**What the task asks**
Copy the data word for word, keeping every line.

**Records to process**

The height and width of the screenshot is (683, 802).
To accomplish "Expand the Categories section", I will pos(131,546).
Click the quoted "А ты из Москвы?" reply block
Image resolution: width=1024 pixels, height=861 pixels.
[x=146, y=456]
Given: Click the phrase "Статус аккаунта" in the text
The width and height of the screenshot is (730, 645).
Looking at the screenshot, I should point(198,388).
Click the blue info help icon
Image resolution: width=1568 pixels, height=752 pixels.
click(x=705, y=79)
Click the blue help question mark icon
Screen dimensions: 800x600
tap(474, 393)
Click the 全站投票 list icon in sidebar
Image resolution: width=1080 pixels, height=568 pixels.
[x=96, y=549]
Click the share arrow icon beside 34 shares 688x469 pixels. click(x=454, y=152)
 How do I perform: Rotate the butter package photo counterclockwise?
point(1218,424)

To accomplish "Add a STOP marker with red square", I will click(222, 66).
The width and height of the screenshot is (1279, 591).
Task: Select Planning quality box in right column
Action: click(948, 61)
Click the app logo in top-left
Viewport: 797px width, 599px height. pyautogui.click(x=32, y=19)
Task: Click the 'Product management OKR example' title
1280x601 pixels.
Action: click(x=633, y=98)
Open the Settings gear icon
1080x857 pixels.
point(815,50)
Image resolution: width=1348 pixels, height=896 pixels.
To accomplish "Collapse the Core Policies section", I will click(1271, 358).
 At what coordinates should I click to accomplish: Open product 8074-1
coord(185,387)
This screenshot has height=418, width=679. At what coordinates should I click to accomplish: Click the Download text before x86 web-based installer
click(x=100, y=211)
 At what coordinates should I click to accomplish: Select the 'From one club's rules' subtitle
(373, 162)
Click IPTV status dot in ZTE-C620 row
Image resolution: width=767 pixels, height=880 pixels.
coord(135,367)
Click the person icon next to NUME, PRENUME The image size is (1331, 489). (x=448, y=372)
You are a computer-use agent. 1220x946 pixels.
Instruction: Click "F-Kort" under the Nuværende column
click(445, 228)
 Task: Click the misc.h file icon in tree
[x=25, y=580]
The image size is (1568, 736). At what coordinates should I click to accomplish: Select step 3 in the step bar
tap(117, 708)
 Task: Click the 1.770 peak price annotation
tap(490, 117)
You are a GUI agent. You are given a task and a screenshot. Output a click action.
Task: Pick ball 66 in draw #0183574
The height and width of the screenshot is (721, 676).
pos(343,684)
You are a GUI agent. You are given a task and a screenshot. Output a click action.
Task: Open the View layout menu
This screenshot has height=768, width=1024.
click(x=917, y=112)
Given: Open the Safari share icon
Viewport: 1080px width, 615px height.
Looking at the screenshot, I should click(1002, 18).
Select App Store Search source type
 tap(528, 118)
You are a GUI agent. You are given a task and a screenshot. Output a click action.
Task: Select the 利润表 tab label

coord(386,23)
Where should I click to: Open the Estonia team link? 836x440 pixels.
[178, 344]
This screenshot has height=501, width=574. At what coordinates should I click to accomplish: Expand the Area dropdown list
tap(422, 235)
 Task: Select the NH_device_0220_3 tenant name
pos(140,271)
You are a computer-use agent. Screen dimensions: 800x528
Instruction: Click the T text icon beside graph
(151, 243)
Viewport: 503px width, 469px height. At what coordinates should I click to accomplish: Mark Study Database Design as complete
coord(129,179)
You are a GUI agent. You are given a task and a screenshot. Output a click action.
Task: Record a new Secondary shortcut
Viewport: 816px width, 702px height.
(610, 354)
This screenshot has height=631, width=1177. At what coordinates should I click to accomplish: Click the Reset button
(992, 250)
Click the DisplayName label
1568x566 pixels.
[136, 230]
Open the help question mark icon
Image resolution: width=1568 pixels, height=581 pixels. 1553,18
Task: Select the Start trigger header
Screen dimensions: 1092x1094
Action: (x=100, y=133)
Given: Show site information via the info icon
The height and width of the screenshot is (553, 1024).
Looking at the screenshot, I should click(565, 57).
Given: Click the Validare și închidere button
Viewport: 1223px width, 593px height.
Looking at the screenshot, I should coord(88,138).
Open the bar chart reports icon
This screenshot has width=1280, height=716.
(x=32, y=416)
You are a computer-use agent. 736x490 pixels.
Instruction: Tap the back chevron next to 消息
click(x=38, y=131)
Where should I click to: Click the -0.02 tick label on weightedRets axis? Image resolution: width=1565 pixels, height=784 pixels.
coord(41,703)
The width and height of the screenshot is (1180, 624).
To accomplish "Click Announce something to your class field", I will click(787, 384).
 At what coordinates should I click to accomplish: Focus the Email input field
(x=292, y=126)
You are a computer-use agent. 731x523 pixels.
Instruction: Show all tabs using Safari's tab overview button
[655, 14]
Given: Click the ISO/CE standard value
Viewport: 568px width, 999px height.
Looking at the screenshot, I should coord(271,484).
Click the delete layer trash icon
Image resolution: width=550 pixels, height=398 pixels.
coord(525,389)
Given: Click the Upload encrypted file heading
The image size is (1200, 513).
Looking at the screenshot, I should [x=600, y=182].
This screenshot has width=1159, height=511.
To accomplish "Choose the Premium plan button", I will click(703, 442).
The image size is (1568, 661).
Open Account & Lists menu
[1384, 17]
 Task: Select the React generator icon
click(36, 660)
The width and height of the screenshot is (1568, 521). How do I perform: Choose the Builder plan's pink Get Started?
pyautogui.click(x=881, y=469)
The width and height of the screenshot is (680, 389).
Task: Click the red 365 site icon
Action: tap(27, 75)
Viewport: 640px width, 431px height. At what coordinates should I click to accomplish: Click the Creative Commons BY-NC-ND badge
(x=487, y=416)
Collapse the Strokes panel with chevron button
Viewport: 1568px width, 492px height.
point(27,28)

**Response box**
The height and width of the screenshot is (683, 802).
To accomplish "Expand the Categories section", I will pos(131,546).
Click the quoted "А ты из Москвы?" reply block
Image resolution: width=1024 pixels, height=861 pixels.
[x=146, y=456]
Given: Click the phrase "Статус аккаунта" in the text
The width and height of the screenshot is (730, 645).
Looking at the screenshot, I should point(198,388).
Click the blue info help icon
Image resolution: width=1568 pixels, height=752 pixels.
click(x=705, y=79)
Click the blue help question mark icon
Screen dimensions: 800x600
tap(474, 393)
Click the 全站投票 list icon in sidebar
Image resolution: width=1080 pixels, height=568 pixels.
[x=96, y=549]
Click the share arrow icon beside 34 shares 688x469 pixels. click(x=454, y=152)
 How do I perform: Rotate the butter package photo counterclockwise?
point(1218,424)

To accomplish "Add a STOP marker with red square", I will click(222, 66).
The width and height of the screenshot is (1279, 591).
Task: Select Planning quality box in right column
Action: click(948, 61)
Click the app logo in top-left
Viewport: 797px width, 599px height. pyautogui.click(x=32, y=19)
Task: Click the 'Product management OKR example' title
1280x601 pixels.
Action: click(x=633, y=98)
Open the Settings gear icon
1080x857 pixels.
point(815,50)
Image resolution: width=1348 pixels, height=896 pixels.
To accomplish "Collapse the Core Policies section", I will click(1271, 358).
 At what coordinates should I click to accomplish: Open product 8074-1
coord(185,387)
This screenshot has height=418, width=679. At what coordinates should I click to accomplish: Click the Download text before x86 web-based installer
click(x=100, y=211)
 At what coordinates should I click to accomplish: Select the 'From one club's rules' subtitle
(373, 162)
Click IPTV status dot in ZTE-C620 row
Image resolution: width=767 pixels, height=880 pixels.
coord(135,367)
Click the person icon next to NUME, PRENUME The image size is (1331, 489). (x=448, y=372)
You are a computer-use agent. 1220x946 pixels.
Instruction: Click "F-Kort" under the Nuværende column
click(445, 228)
 Task: Click the misc.h file icon in tree
[x=25, y=580]
The image size is (1568, 736). At what coordinates should I click to accomplish: Select step 3 in the step bar
tap(117, 708)
 Task: Click the 1.770 peak price annotation
tap(490, 117)
You are a GUI agent. You are given a task and a screenshot. Output a click action.
Task: Pick ball 66 in draw #0183574
The height and width of the screenshot is (721, 676).
pos(343,684)
You are a GUI agent. You are given a task and a screenshot. Output a click action.
Task: Open the View layout menu
This screenshot has height=768, width=1024.
click(x=917, y=112)
Given: Open the Safari share icon
Viewport: 1080px width, 615px height.
Looking at the screenshot, I should click(1002, 18).
Select App Store Search source type
 tap(528, 118)
You are a GUI agent. You are given a task and a screenshot. Output a click action.
Task: Select the 利润表 tab label

coord(386,23)
Where should I click to: Open the Estonia team link? 836x440 pixels.
[178, 344]
This screenshot has height=501, width=574. At what coordinates should I click to accomplish: Expand the Area dropdown list
tap(422, 235)
 Task: Select the NH_device_0220_3 tenant name
pos(140,271)
You are a computer-use agent. Screen dimensions: 800x528
Instruction: Click the T text icon beside graph
(151, 243)
Viewport: 503px width, 469px height. At what coordinates should I click to accomplish: Mark Study Database Design as complete
coord(129,179)
You are a GUI agent. You are given a task and a screenshot. Output a click action.
Task: Record a new Secondary shortcut
Viewport: 816px width, 702px height.
(610, 354)
This screenshot has height=631, width=1177. At what coordinates should I click to accomplish: Click the Reset button
(992, 250)
Click the DisplayName label
1568x566 pixels.
[136, 230]
Open the help question mark icon
Image resolution: width=1568 pixels, height=581 pixels. 1553,18
Task: Select the Start trigger header
Screen dimensions: 1092x1094
Action: (x=100, y=133)
Given: Show site information via the info icon
The height and width of the screenshot is (553, 1024).
Looking at the screenshot, I should click(565, 57).
Given: Click the Validare și închidere button
Viewport: 1223px width, 593px height.
Looking at the screenshot, I should coord(88,138).
Open the bar chart reports icon
This screenshot has width=1280, height=716.
(x=32, y=416)
You are a computer-use agent. 736x490 pixels.
Instruction: Tap the back chevron next to 消息
click(x=38, y=131)
Where should I click to: Click the -0.02 tick label on weightedRets axis? Image resolution: width=1565 pixels, height=784 pixels.
coord(41,703)
The width and height of the screenshot is (1180, 624).
To accomplish "Click Announce something to your class field", I will click(787, 384).
 At what coordinates should I click to accomplish: Focus the Email input field
(x=292, y=126)
You are a computer-use agent. 731x523 pixels.
Instruction: Show all tabs using Safari's tab overview button
[655, 14]
Given: Click the ISO/CE standard value
Viewport: 568px width, 999px height.
Looking at the screenshot, I should coord(271,484).
Click the delete layer trash icon
Image resolution: width=550 pixels, height=398 pixels.
coord(525,389)
Given: Click the Upload encrypted file heading
The image size is (1200, 513).
Looking at the screenshot, I should [x=600, y=182].
This screenshot has width=1159, height=511.
To accomplish "Choose the Premium plan button", I will click(703, 442).
The image size is (1568, 661).
Open Account & Lists menu
[1384, 17]
 Task: Select the React generator icon
click(36, 660)
The width and height of the screenshot is (1568, 521). How do I perform: Choose the Builder plan's pink Get Started?
pyautogui.click(x=881, y=469)
The width and height of the screenshot is (680, 389).
Task: Click the red 365 site icon
Action: tap(27, 75)
Viewport: 640px width, 431px height. At what coordinates should I click to accomplish: Click the Creative Commons BY-NC-ND badge
(x=487, y=416)
Collapse the Strokes panel with chevron button
Viewport: 1568px width, 492px height.
point(27,28)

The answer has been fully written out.